I don't see why the block wouldn't reduce the success. In what circumstance is this too powerful?
Maneuvers, attacks, movement. It works for all these things equally well.
Ok, first, I would probably not just add 1 zone for each shift over the success. I would see what the next border is and subtract. And again, until the roll is used up. I know, that's not what the rules say, but it doesn't make sense, that I'd need a roll of 3 to jump a fence and then for each subsequent fence I'd need only 1 shift.

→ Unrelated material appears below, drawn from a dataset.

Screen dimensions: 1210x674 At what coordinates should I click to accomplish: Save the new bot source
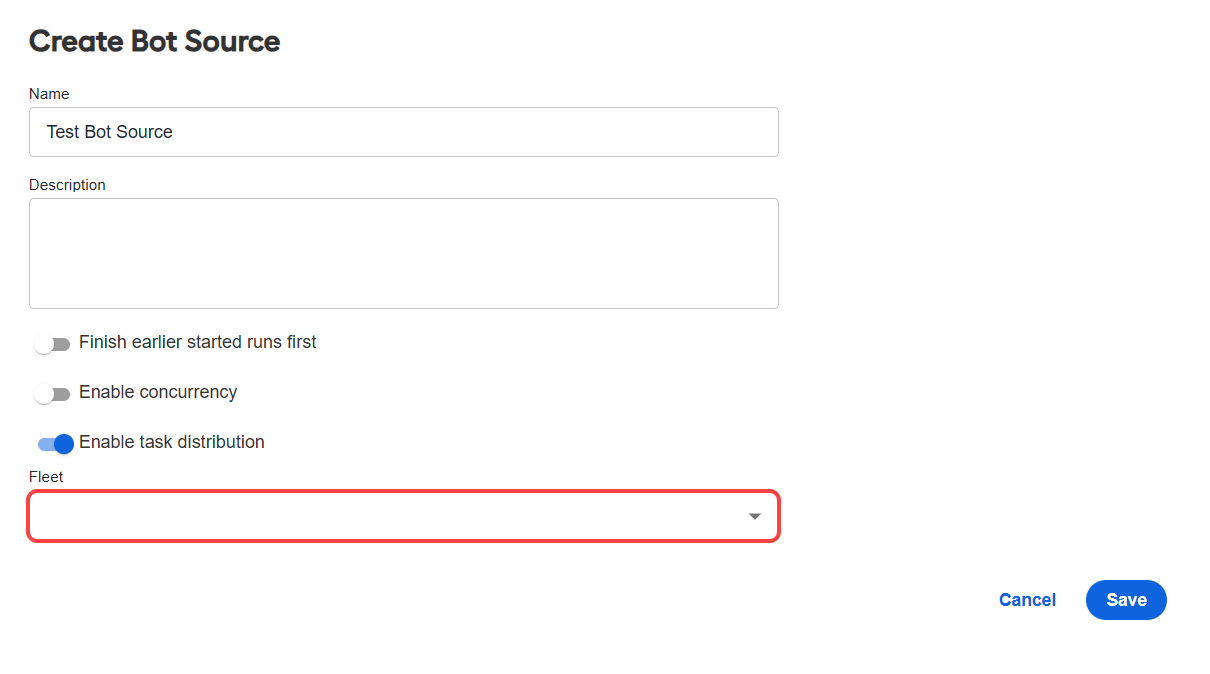[x=1126, y=600]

Sprinting to me is at first only crossing over to the next zone. Since those rolls are usually not very high, you will often enough end up with a lot of overflow, so you just use that up until you moved as far as you wanted to, be that with 1 shift for 1 zone or the other method I lined out.
What I meant, going from your example, is that the Block of 5 would replace the border 3. The idea is, that it is no longer important that you can climb the fence, but can you climb the fence while someone is trying to stop you. So yes, the result would be 2 zones of movement, 5 for the first one to get past the block and 1 for the second.

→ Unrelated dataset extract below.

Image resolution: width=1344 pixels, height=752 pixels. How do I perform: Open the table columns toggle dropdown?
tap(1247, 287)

I could be mistaken, but my recollection is that a fragile aspect is difficulty 3 and a sticky aspect is difficulty 4; degree of succsess does not matter for the maneuver, only the actual result. A block or other defense simply establishes a (potentially higher) difficulty. That is, a maneuver that overcomes a strength 4+ block will result in a sticky aspect.
Not quite. Those numbers are from magical maneuvers, those work a bit different.
For regular maneuvers, you either roll against a fixed difficulty or an opponent. But your opponent can have set up a block, which would be sort of a pre-defense roll. If you tie with your opponent or roll exactly the target number, your aspect is fragile, if you roll at least 1 over, your aspect is sticky.
So the target number for an easy maneuver could be 2, so it would become sticky if you rolled a 3 or higher. Or someone would try to stop you from doing it, and you roll a 5, the opponent rolls a 4 to defend against your maneuver, the aspect is sticky as well.